> **DATA FOR THE TASK**:
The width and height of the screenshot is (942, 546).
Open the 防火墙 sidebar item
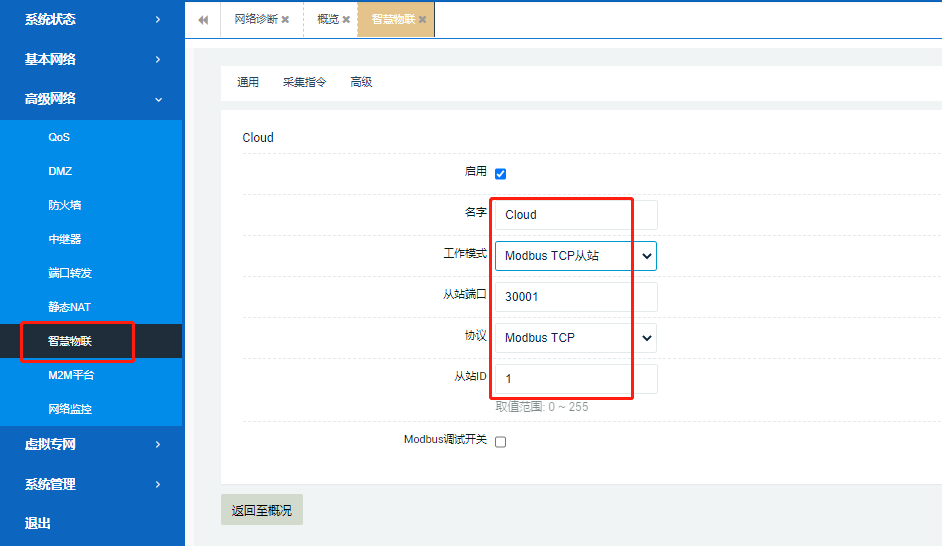pos(65,205)
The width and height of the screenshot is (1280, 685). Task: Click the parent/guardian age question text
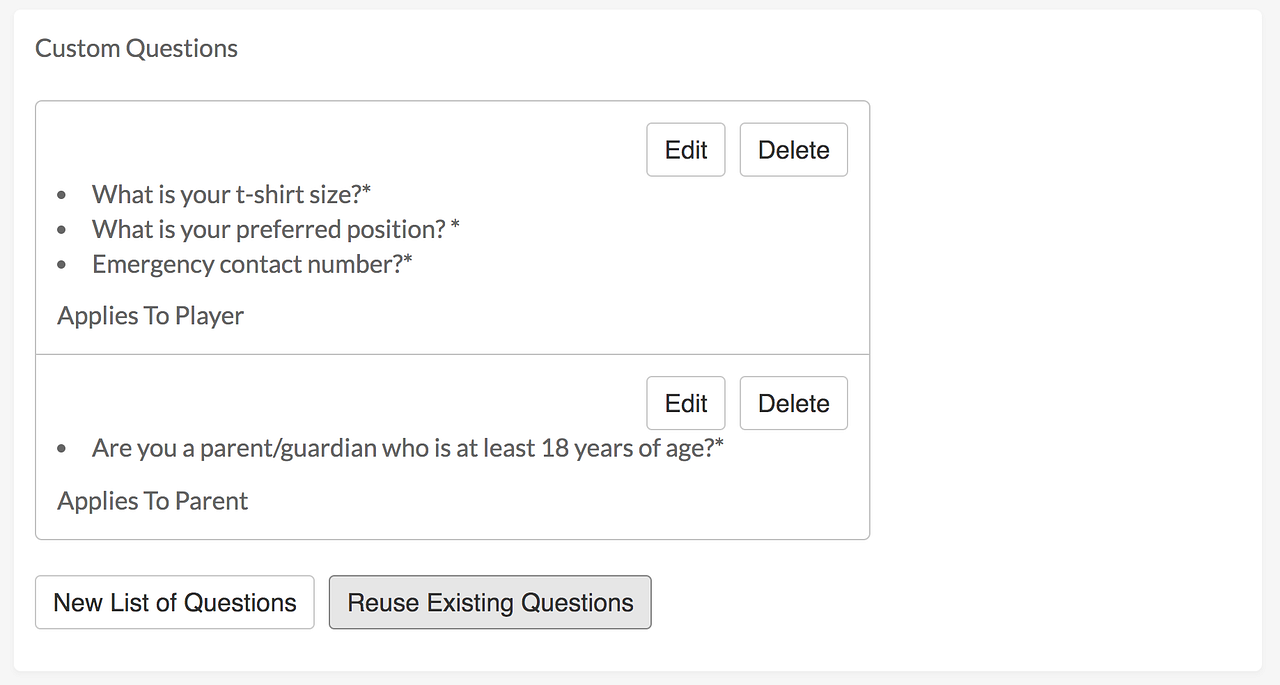tap(402, 448)
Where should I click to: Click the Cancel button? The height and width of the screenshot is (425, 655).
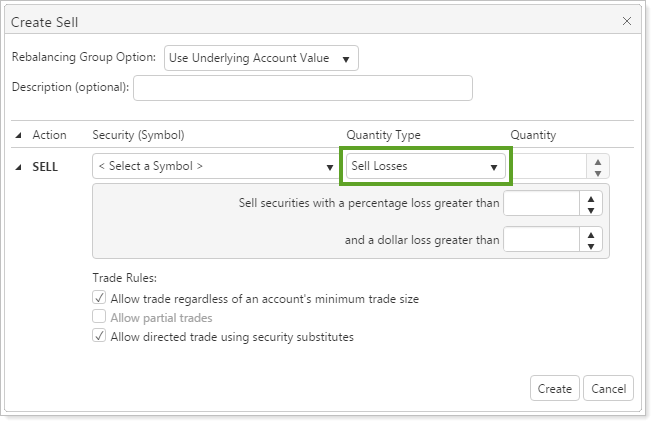coord(608,388)
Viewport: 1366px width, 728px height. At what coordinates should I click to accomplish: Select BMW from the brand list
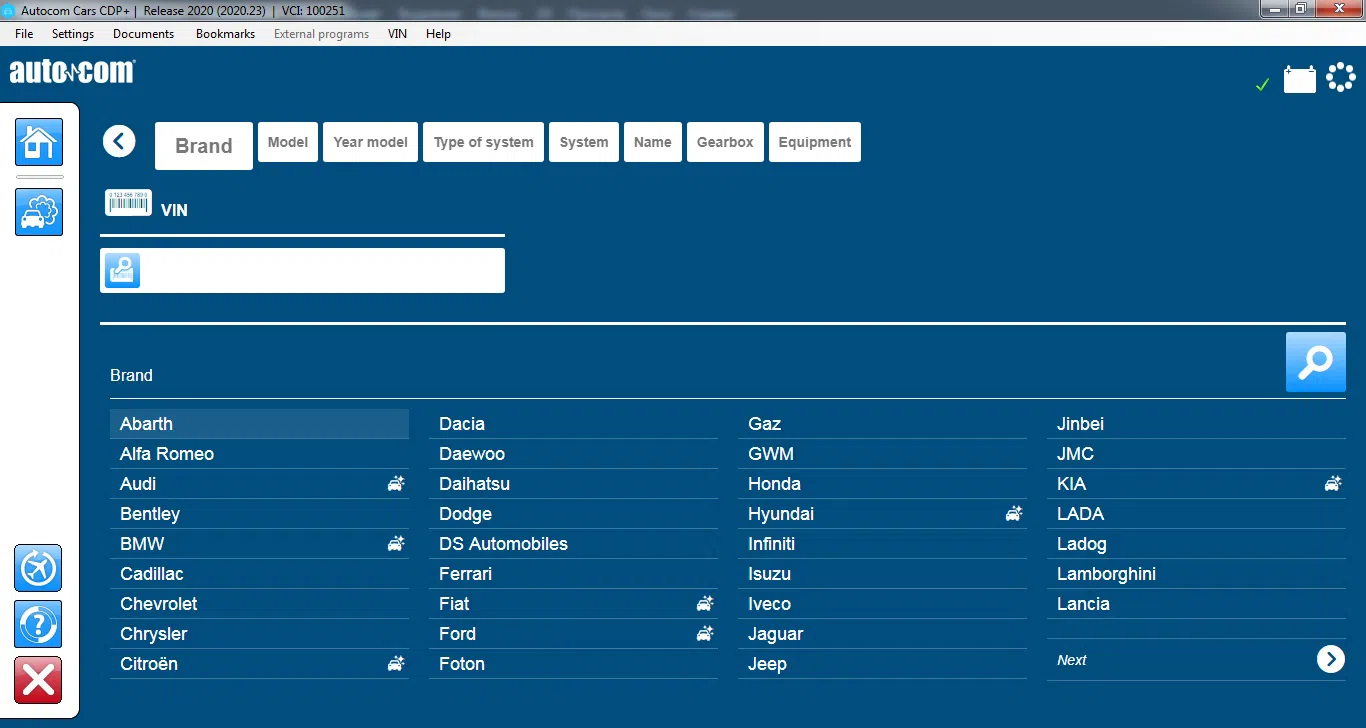142,544
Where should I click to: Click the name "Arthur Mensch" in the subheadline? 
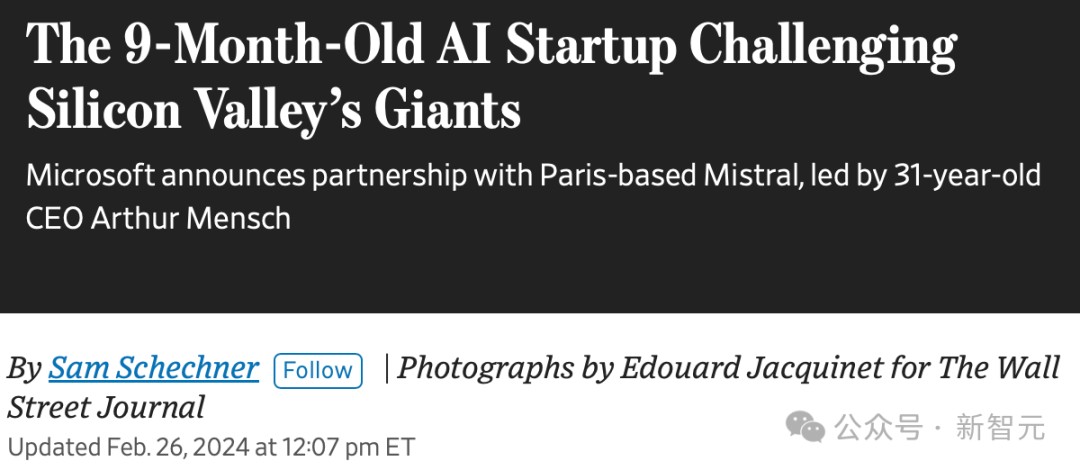191,218
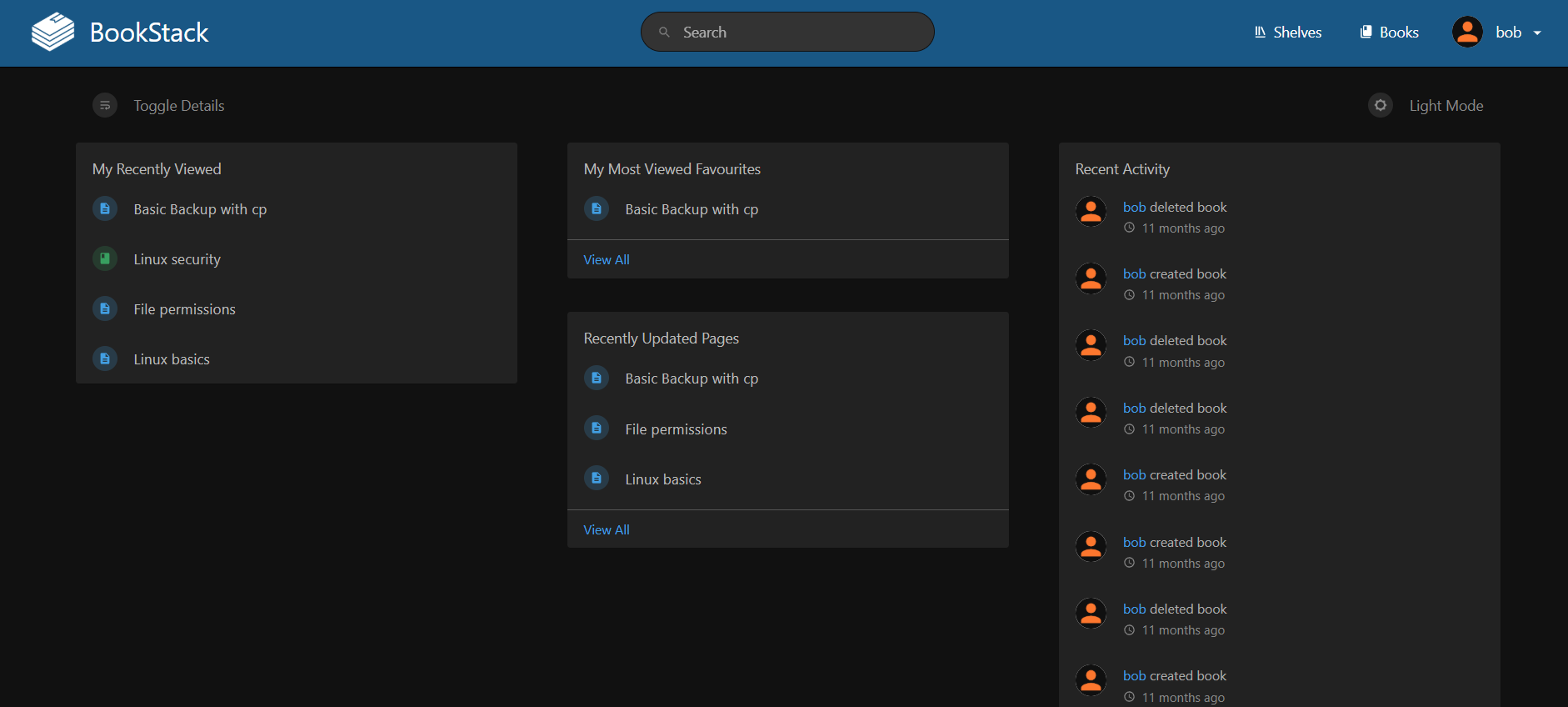
Task: Expand the bob user menu arrow
Action: (1537, 33)
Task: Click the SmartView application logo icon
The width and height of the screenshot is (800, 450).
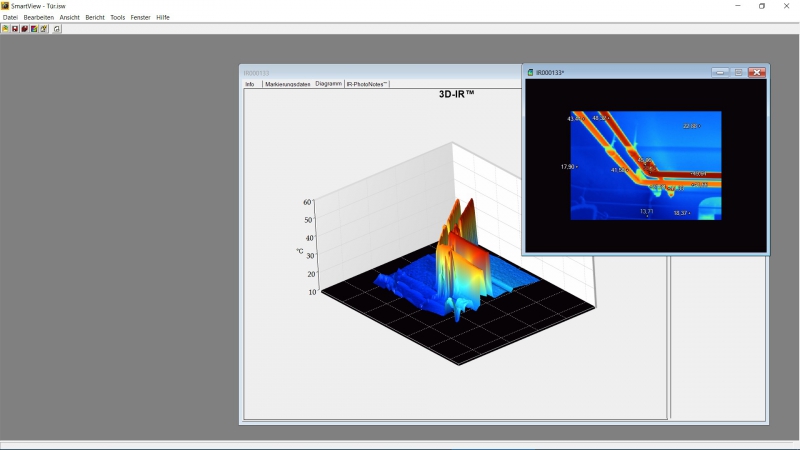Action: pyautogui.click(x=5, y=6)
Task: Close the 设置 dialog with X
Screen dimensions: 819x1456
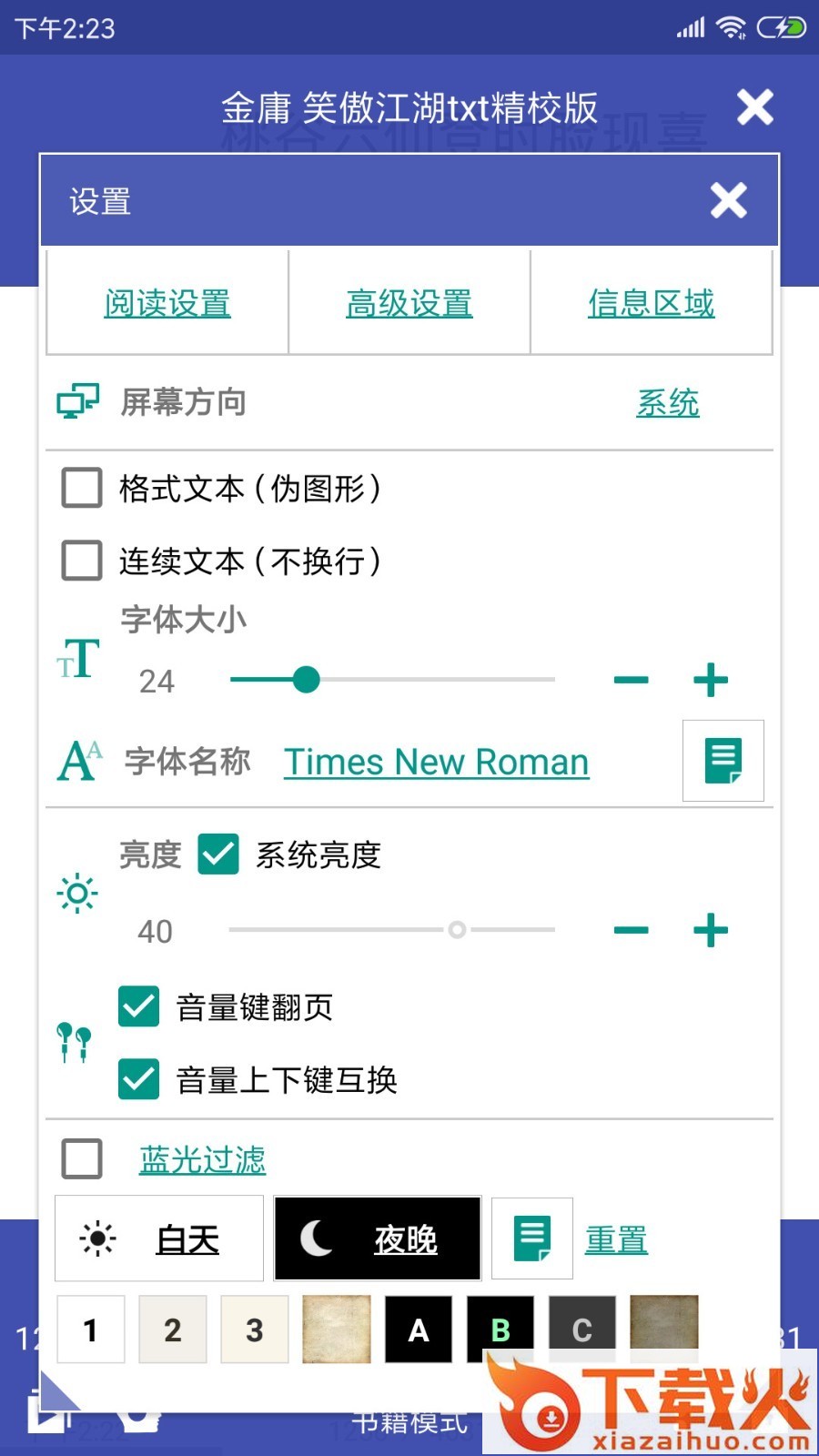Action: point(729,200)
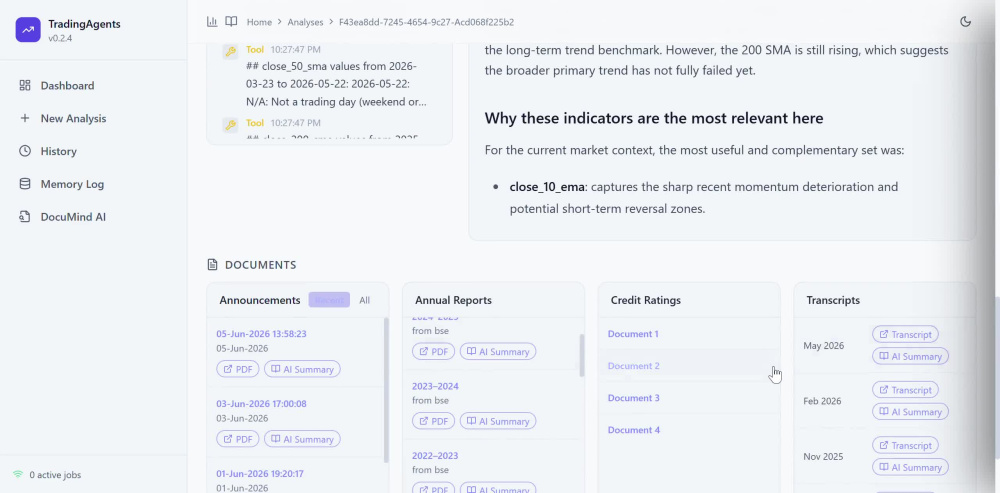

> **REQUIREMENT**: Every line from the one containing "Viewport: 1366px width, 728px" through the end of the entries above is to be copied exactly; pictures are to be left out.

> **REPLY**:
Viewport: 1366px width, 728px height. At what coordinates should I click to accomplish: Select BMW from the brand list
142,544
Where should I click to: Click the name "Arthur Mensch" in the subheadline? 
191,218
Task: Expand the bob user menu arrow
Action: (1537, 33)
Task: Click the SmartView application logo icon
The width and height of the screenshot is (800, 450).
Action: pyautogui.click(x=5, y=6)
Task: Close the 设置 dialog with X
Screen dimensions: 819x1456
Action: point(729,200)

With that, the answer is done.